Quand Clairette Douhet – inséparable d’un mari « parfait », épris de tranquillité et qui file doux – parle à Dieu (de préférence dans sa salle de bains), c’est pour le prendre à témoin de l’indignité de sa fille Virginie. Une petite emmerdeuse qui, enfant, a fait une crise parce qu’elle préférait s’appeler Camille. Qui s’est mise à boiter « pour se donner un genre » lorsqu’est né son petit frère. Et qui, comble de l’horreur, a jeté le bébé dans la poubelle alors que sa mère avait le dos tourné.
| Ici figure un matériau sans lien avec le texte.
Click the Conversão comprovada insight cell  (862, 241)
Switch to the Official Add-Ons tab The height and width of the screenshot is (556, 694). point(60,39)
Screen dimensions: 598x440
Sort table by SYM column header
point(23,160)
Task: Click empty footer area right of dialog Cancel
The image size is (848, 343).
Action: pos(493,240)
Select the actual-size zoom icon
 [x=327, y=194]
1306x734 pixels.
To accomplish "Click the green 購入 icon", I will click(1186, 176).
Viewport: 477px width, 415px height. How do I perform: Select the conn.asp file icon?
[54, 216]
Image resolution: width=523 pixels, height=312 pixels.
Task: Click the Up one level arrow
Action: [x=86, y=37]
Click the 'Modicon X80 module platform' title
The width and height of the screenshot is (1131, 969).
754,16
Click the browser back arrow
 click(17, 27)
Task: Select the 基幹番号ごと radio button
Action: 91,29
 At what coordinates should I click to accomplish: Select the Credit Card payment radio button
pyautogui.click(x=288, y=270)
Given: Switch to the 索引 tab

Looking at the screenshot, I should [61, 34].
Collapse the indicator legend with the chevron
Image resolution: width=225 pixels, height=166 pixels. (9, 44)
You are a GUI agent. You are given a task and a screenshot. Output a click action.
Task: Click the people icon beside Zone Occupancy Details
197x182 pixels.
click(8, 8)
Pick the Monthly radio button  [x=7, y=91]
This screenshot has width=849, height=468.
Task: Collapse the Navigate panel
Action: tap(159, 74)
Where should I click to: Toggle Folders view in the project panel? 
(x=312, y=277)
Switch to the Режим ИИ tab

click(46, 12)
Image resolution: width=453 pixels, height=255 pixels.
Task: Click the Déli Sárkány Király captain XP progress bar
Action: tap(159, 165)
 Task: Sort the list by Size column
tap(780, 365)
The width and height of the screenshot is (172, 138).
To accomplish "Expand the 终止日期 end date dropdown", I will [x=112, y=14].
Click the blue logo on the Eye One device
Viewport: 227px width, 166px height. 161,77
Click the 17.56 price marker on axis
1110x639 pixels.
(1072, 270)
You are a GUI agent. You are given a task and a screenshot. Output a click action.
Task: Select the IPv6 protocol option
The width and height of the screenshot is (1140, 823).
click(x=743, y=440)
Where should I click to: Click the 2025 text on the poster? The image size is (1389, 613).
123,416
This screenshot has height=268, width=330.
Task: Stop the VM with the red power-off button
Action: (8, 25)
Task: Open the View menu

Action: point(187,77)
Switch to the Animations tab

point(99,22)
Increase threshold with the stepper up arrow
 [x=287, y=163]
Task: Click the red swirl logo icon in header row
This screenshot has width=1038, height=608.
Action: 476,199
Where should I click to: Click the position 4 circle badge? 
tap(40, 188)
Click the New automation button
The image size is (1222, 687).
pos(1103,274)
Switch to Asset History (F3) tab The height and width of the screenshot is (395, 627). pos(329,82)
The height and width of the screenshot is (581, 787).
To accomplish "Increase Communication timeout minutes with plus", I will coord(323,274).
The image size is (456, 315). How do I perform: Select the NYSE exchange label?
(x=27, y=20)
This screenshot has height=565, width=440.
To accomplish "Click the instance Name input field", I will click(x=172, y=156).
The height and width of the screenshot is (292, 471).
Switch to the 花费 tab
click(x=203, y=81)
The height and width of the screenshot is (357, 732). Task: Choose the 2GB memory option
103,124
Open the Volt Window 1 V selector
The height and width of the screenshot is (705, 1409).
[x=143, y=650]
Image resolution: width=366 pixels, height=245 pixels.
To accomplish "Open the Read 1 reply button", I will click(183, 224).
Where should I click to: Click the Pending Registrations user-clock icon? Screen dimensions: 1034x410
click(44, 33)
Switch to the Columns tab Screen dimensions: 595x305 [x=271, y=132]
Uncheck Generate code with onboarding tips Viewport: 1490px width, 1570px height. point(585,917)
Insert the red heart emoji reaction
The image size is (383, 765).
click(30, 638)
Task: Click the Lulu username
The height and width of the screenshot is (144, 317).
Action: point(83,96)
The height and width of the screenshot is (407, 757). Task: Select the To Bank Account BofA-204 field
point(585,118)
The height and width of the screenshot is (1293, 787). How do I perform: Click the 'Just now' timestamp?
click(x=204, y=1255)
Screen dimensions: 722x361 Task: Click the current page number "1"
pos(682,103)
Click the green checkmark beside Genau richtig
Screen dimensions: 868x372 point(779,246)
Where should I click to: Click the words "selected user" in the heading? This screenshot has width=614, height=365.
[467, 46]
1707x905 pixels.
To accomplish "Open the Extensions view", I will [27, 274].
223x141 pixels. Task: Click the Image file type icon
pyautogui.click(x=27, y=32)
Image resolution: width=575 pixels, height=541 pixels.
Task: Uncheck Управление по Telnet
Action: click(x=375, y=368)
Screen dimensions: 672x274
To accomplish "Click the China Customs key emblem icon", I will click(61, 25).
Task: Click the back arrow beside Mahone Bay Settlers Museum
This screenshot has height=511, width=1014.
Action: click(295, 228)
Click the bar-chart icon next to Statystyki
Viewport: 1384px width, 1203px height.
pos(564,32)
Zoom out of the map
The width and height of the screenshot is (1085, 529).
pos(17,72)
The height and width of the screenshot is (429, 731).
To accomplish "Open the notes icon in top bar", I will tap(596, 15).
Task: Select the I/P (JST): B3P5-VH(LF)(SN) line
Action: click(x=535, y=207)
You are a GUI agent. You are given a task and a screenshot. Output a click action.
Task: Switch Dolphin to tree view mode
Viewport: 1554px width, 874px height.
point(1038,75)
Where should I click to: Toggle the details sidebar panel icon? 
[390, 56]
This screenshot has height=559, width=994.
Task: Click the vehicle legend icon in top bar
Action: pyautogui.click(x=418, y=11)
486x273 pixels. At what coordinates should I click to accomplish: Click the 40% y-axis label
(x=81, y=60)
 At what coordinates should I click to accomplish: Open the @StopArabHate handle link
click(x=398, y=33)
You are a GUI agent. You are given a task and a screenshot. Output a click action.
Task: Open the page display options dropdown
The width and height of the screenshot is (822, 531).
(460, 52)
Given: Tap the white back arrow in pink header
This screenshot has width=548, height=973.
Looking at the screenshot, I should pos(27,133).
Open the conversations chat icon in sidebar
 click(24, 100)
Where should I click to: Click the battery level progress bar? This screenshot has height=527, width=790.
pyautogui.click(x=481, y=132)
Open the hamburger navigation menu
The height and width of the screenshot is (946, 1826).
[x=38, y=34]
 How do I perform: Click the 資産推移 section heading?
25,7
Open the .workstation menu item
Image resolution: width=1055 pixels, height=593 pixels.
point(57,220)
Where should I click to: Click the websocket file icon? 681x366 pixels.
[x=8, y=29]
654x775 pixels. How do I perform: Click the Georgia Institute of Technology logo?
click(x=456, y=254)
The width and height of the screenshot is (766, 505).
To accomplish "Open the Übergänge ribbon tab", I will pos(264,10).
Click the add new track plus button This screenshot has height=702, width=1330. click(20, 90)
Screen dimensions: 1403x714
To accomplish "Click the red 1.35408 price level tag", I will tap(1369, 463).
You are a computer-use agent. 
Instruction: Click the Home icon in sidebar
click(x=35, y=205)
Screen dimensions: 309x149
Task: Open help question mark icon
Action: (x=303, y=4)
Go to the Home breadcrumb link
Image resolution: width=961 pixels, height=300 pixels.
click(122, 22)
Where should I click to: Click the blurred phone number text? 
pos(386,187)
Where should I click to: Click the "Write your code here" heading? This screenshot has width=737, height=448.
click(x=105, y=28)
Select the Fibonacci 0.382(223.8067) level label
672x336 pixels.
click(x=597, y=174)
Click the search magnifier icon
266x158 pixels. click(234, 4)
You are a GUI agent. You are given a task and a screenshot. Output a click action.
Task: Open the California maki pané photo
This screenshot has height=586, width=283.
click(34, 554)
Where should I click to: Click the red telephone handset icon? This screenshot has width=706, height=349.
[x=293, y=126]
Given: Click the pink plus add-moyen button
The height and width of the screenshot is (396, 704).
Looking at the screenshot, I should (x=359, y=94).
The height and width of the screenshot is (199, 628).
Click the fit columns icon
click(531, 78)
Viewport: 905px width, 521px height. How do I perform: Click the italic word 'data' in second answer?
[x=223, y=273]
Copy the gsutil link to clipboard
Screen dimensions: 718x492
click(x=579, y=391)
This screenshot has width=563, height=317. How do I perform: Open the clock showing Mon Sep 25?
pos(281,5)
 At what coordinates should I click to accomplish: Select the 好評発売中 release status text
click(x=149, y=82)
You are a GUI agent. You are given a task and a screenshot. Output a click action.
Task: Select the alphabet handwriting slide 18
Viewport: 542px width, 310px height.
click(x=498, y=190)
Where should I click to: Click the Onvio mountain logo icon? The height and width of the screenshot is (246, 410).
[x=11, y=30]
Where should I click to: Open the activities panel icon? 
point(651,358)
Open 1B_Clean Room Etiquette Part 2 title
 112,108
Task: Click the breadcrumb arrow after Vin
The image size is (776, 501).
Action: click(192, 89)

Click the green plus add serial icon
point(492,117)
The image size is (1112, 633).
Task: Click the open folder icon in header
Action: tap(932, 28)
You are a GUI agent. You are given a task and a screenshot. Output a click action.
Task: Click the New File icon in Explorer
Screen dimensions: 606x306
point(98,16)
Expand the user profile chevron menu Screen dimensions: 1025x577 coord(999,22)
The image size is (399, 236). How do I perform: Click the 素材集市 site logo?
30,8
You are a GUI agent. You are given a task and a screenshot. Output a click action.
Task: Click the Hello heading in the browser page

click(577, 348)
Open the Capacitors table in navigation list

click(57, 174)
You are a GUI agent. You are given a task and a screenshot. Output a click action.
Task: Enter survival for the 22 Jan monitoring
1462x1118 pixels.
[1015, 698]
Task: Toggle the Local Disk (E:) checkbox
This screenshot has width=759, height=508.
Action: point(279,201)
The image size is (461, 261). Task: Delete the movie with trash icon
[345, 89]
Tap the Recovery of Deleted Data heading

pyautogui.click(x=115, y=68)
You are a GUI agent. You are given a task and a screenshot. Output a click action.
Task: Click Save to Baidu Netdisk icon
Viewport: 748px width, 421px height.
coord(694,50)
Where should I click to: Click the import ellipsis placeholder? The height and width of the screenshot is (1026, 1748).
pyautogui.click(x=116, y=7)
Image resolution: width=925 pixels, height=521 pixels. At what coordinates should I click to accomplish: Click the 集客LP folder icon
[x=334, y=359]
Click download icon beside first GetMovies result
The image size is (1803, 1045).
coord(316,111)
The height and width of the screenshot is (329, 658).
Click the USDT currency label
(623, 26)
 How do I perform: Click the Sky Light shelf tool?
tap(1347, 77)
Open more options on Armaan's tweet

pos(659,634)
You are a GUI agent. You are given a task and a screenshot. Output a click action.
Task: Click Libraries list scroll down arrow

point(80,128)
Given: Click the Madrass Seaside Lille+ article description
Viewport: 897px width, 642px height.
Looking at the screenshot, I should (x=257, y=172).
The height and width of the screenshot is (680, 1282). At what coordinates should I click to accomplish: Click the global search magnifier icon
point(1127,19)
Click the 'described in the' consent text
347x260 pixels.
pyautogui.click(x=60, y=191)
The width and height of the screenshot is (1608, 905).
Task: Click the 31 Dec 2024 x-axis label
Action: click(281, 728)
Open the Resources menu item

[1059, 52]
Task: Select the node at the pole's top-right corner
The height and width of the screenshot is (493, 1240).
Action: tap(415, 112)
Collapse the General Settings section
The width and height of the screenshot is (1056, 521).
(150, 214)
Heureusement, Claire Douhet s’en est aperçue à temps et a su réagir avec la dignité qui convient (« n’est-ce pas, mon Dieu! »): surtout n’en parler à personne, ne pas crier, ne pas punir et ne jamais pardonner. « Camille » sera désormais le double et la part rebelle de Virginie qui, à jamais boiteuse, vivra sa vie plutôt mal que bien (deux divorces et une vie professionnelle « réussie » mais frustrante), avec, en elle, le secret de cet abominable non-dit maternel. Bien entendu, les choses n’en resteront pas là…

Sous la plume impitoyable d’Anne Bragance alternent les différents plans ou séquences vécus par les membres de cette famille « sans histoire(s) » et surtout par les deux femmes réduites à jouer tout au long de leur vie, sans en être dupes, les rôles convenus d’une mère aimante et d’une fille normalement attentionnée. Il n’est pourtant pas sûr que Clairette, à côté de qui la Folcoche de Bazin serait, dans la perversion, d’une transparence tonique, ait une vraie conscience de l’abjection de son comportement et de ses justifications face au divin otage de sa salle de bains. Quel composé plus méphitique imaginer dans ce « paisible » marais familial que la bonne conscience et l’égoïsme vivifiés par la bêtise? Ce qu’il y a sans doute de plus cruel dans ce texte, c’est qu’il relève moins d’un procès intenté à une fieffée salope que d’un constat. D’un regard navré sur cet enfer ordinaire et climatisé des familles où l’apparente « cohésion », voire les amours que l’on célèbre dans les mairies à l’enseigne de métaux précieux peuvent ne reposer que sur le « mal-entendu » d’un « non-dit » jalousement gardé. Survienne un élément qui, d’une façon ou d’une autre, attaque cette fragile fondation et, comme cela se passe entre nations, l’équilibre des tensions se rompt, et le Casus belli surgit avec toutes ses conséquences dévastatrices. Si le silence est d’or, il peut aussi être d’horreur.

Casus belli, par Anne Bragance. Actes Sud, 240 p.